Also meanwhile, the same conflicts playing out in Red Line play out on a more metaphysical level, in the structure of the show itself. While the first season only hints at the possibility that Leon might not be quite as gone as everyone thinks, as the show progresses Leon’s ghost makes his presence known by starting to argue with the omniscient narration. Increasingly taking over the show’s narration until a brilliant scene where said narrator quits and audibly gets up from the microphone and leaves, Leon, the man who spent his whole life trying to impose order on the chaos of the universe around him, finds himself battling the very structure of the story they’re in, in an attempt to help his friends as both he and they are caught up in the chaos of Red Line and Oliver West’s plans. Unfortunately, the structure of the story has other ideas, and plans of its own.

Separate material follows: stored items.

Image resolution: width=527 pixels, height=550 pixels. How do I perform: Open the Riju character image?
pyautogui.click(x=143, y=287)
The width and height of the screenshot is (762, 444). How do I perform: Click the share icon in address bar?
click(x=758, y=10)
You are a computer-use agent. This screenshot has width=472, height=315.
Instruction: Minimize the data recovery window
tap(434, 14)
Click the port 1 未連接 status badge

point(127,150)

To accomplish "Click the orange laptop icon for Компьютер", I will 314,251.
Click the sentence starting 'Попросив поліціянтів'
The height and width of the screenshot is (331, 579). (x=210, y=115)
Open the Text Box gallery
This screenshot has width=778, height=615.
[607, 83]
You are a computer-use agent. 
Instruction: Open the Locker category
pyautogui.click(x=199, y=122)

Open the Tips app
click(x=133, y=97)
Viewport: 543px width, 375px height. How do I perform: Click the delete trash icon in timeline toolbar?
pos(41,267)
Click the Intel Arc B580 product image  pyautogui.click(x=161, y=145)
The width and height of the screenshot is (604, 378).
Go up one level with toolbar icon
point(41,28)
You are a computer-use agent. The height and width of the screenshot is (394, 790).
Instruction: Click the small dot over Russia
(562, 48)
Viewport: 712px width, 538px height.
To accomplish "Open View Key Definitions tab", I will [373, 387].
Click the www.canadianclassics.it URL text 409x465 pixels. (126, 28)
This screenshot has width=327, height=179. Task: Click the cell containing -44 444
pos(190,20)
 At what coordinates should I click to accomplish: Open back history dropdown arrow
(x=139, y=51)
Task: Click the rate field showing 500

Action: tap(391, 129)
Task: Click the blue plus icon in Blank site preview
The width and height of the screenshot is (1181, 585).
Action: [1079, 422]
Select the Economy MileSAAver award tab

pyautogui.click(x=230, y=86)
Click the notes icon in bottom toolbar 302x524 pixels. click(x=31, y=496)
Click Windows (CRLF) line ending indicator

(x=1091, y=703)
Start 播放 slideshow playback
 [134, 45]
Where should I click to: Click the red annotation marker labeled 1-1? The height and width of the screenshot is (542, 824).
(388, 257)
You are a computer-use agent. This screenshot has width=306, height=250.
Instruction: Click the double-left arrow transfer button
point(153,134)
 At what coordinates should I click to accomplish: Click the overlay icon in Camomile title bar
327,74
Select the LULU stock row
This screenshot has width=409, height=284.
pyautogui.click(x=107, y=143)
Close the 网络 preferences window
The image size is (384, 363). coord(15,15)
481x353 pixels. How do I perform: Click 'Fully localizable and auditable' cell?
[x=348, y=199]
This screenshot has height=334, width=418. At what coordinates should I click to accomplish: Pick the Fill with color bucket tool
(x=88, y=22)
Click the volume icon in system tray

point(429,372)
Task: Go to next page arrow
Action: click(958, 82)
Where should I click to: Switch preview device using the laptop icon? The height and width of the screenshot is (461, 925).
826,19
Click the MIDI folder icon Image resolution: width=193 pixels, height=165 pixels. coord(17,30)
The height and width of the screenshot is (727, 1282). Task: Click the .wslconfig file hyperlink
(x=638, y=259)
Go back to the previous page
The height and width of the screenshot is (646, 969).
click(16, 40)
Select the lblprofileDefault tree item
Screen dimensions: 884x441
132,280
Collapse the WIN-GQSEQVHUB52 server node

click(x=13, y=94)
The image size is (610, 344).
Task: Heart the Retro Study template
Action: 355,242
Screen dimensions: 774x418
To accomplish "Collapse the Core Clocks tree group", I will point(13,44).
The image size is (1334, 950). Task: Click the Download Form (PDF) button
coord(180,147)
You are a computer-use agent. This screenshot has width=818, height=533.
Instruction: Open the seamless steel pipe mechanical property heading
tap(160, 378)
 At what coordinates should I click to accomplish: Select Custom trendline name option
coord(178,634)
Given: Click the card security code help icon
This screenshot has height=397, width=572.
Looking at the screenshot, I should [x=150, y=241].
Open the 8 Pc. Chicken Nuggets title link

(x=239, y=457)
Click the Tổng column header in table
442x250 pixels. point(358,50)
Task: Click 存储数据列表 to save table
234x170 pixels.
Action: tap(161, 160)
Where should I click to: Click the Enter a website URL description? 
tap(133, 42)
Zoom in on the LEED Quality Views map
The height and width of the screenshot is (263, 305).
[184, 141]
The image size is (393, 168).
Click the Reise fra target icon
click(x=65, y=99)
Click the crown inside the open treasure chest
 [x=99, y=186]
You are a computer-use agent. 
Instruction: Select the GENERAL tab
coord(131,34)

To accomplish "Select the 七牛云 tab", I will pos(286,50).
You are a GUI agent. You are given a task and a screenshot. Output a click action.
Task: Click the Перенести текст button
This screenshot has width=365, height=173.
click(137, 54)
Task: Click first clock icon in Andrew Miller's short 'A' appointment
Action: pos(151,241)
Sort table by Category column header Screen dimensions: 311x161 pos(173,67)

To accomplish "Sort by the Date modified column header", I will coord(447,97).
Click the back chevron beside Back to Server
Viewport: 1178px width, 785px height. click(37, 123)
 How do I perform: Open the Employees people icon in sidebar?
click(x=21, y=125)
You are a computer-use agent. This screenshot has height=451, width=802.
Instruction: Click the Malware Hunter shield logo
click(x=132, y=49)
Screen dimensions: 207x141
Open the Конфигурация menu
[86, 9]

None of this, of course, even begins to touch on the cheese robots; or Michael’s ongoing struggle with self-actualization and alcoholism; or Mallory the foulmouthed teenager who somehow manages to first witness and then be involved in nearly every major plot event of the show; or the in-depth examination of structural racism as it relates to things like housing and city planning and Boston’s history and well-intentioned white liberals and the imprisonment of Black youth; or Star Trek obsessed chaotic neutral gay reporter Chuck Octagon and that one time he flirted with his own mirror universe self; or the complex but beautiful process of Charlotte and Gemma working on their relationship in the midst of all this chaos because while they have troubles throughout they truly love one another and are trying to be better people; or the fact that one of the other major characters is an insufferable Loud Vegan member of a polyamorous commune who -- on the advice of his ~spirit advisor~ the ghost of 19th century feminist writer Mary Wollstonecraft keeps changing his name throughout the show to things including Earthman, Panda Bear, Extinction Event, and Dipshit; or the unfortunately real Olive Garden food truck; or the laughter and the tears and the flamethrowers and the fact that one of the show’s most important and heartbreaking conversations takes place on an amusement park log flume ride audibly filled with liquid nacho cheese.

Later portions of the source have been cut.